Lofgren was determined to do something different. He asked his business partners to buy them out. He closed the restaurant and took what he learned working in the restaurant to create his own concept.
He also had to learn about sourcing. Lofgren called distributors to learn where he could get sustainably sourced seafood for his sushi concept.
“It was definitely a challenge,” he said, noting that suppliers “didn’t want to sell us a sustainable product because it was hard to do.”
But Lofgren got his product, and in November 2008 he opened Bamboo Sushi in Portland.
The restaurant was profitable by the following January.
“People connected with our food and our mission,” he said. “We had great employees who wanted to work for the company. This was a very different restaurant by the time I opened it, and it resonated with the city of Portland.”

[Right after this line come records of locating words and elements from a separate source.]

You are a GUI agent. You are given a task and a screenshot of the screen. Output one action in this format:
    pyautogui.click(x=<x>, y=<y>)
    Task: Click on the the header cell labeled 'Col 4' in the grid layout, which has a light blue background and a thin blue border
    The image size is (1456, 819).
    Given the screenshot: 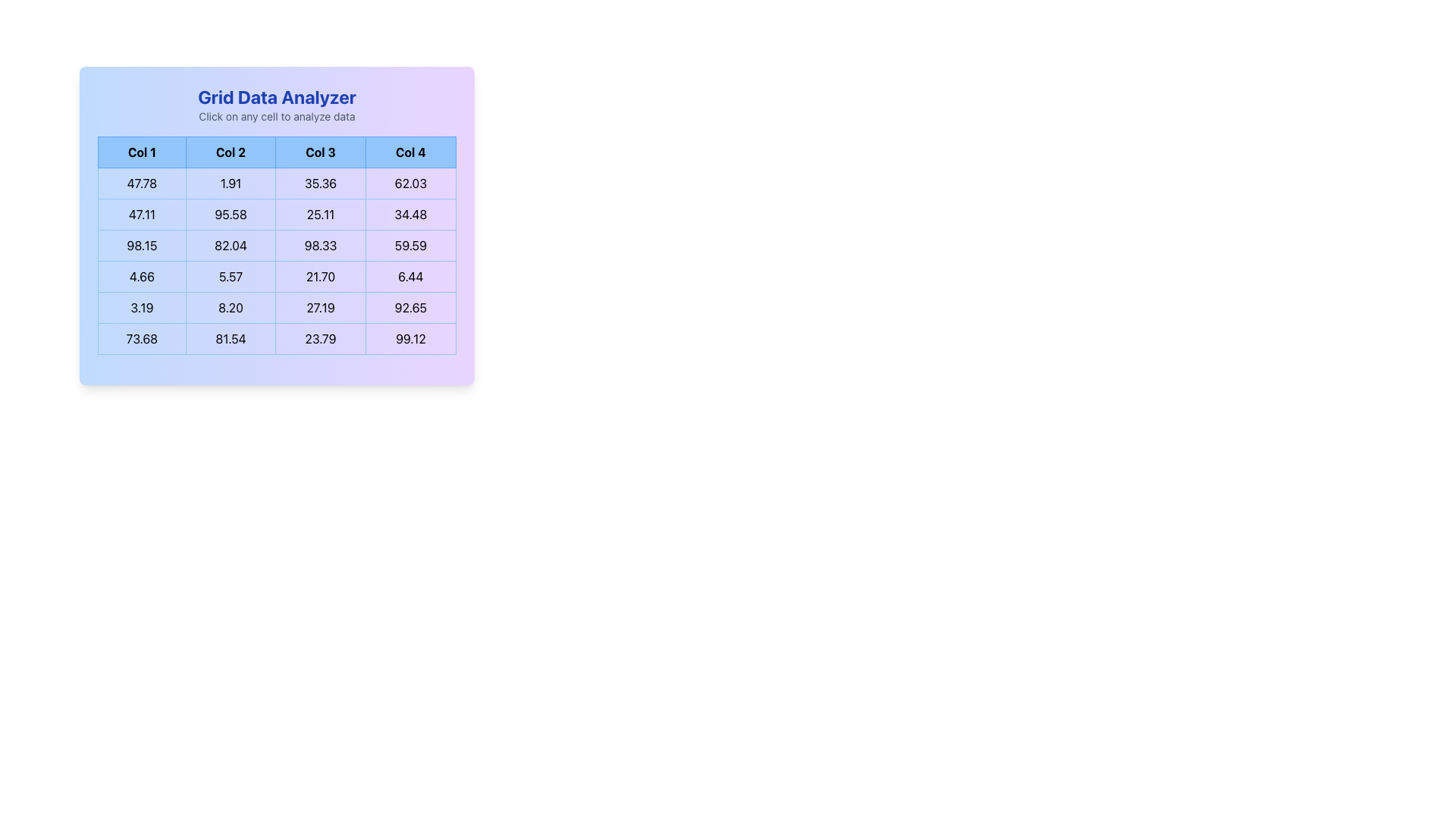 What is the action you would take?
    pyautogui.click(x=410, y=152)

Eight years later, the chain’s fourth location in Portland was so busy the company needed more space for its chefs.
The restaurant a few doors down was not doing well and Bamboo Sushi bought its lease. The problem, however, is that the landlord didn’t want just an empty storefront.
At the time, poke concepts were popping up all around California, and someone mentioned that Bamboo should bring its sustainability message to that concept.
The problem in that business, Lofgren said, is that many poke concepts getting their start don’t have the revenue or the credit history to get distributors to sell sustainably sourced fish. But by that time, Bamboo Sushi was already a large buyer of seafood.
“We were the largest buyer of seafood in Oregon, selling 1 million pounds of seafood a year,” he said. “It was a competitive advantage, being able to do that.”
Lofgren opened QuickFish in that location in 2016. He created a model that keeps labor costs low, which offsets the higher-than-average food costs so the company could keep price points low enough that people would eat the poke bowls for lunch and still earn a profit.
The company expanded to six units and had designs for many more: Sustainable Restaurant Group plans to open 10 more locations over the next two years, adding locations in Seattle and San Francisco in addition to its Portland and Denver locations.
Lofgren fell back on his investing background and ran a process to get investors to buy into the concept. He met with a number of private equity firms and ultimately reached a deal with Bain Capital’s Double Impact fund—which invests in socially responsible upstart companies.
Lofgren says that Bain will help him realize his goal of “taking sustainable seafood around the world.”
“It’s a tall order and a long road, and a company like Bain has a track record of being able to pull that off,” he said.
Lofgren also said that Kitchen Fund, which also invested in the company, can be a good “bridge” between Sustainable Restaurant Group and Bain. He called Managing Partner Greg Golkin a “very smart entrepreneur.”
“He gets growth concepts,” Lofgren said.